VAPING is not only less harmful and less expensive than smoking – but is more pleasurable, new research has found.
The new study conducted by the UK’s University of East Anglia (UAE) found people who switched from tobacco to vaping found it more enjoyable and was one of the main reasons why it was effective in helping consumers make the switch.
It’s pleasurable qualities also saw hardened smokers, who had no intention of giving up smoking, kick their habit.
Lead researcher Dr Caitlin Notley of the UEA team said: “[E-cigarettes] are at least 95 per cent less harmful than tobacco smoking, and they are now the most popular aid to quitting smoking in the UK.
“However the idea of using e-cigarettes to stop smoking, and particularly long-term use, remains controversial.
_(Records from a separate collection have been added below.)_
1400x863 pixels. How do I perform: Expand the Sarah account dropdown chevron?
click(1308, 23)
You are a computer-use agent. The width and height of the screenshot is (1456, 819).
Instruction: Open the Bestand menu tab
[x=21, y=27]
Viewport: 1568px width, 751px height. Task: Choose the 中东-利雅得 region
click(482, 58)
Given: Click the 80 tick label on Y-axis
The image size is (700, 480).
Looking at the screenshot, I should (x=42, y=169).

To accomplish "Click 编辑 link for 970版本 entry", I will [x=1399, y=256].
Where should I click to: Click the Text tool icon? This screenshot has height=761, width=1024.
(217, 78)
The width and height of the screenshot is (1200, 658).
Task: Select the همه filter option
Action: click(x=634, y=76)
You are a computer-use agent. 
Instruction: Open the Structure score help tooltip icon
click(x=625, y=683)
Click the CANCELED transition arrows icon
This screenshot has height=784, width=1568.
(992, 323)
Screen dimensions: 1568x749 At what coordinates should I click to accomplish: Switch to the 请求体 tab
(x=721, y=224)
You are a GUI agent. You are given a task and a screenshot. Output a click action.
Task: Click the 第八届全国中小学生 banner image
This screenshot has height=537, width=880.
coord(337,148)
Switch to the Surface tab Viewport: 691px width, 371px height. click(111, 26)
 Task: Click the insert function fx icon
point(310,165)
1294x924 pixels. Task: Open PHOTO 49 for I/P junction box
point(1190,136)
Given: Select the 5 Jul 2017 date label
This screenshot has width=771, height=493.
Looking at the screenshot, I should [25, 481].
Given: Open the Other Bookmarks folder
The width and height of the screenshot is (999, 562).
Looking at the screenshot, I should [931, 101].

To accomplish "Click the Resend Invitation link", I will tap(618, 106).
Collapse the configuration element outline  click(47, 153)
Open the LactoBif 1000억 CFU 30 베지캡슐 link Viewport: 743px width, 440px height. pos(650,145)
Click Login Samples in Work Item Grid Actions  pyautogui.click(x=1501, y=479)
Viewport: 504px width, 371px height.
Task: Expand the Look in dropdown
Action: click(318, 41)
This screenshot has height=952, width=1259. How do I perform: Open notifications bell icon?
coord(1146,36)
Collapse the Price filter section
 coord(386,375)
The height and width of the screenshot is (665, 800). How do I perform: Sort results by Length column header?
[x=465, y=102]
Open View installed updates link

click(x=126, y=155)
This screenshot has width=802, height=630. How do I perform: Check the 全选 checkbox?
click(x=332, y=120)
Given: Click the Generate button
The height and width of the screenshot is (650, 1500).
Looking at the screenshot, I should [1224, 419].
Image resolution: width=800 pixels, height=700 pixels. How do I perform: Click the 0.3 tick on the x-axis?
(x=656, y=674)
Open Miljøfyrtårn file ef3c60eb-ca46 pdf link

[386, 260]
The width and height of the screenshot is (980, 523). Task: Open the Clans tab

We wanted to find out about how people use e-cigarettes to quit smoking and whether vaping supports long-term smoking abstinence.”
Researchers took 40 vapers and studied their history of kicking their tobacco habit, asking when they decided to start, their set-up, and which flavors and strengths they vaped while also investigating why they switched. The researchers wanted to find out if vapers moved away from cigarettes purely to stop smoking or if there was any other motivation.
The in-depth research discovered that vaping not only had a string of benefits including being cheaper and helped smokers to regain their sense of taste and smell – it was also deemed so pleasurable that even those hardened smokers who didn’t intend to quit, decided to kick the habit.
“We found that vaping may support long term smoking abstinence,” said Notley.
“Not only does it substitute many of the physical, psychological, social and cultural elements of cigarette smoking, but it is pleasurable in its own right, as well as convenient and cheaper than smoking.”
Researchers found that people who went from cigarettes to e cigarettes actually had better respiratory function, as well as improved sense of taste and smell since they stopped smoking.
Notley added that smokers also found it so pleasurable that it assisted those smokers who “don’t even want to stop smoking, to eventually quit.”
The news comes in the same week as new figures show smoking has hit an all-time low in the US.
New government statistics show 14 per cent of adults were smokers last year, down from around 16 per cent in 2016.
K. Michael Cummings of the tobacco research program at Medical University of South Carolina said while it wasn’t a huge change in numbers, with over 30 million adults still smoking in the country, figures are continuing to decline.
Anti-smoking campaigns, cigarette taxes and smoking bans are all combining to bring down adult smoking rates – as well as the use of vaping and e-cigarettes, experts said.
“Everything is pointed in the right direction” including falling cigarette sales and other indicators, Cummings confirmed.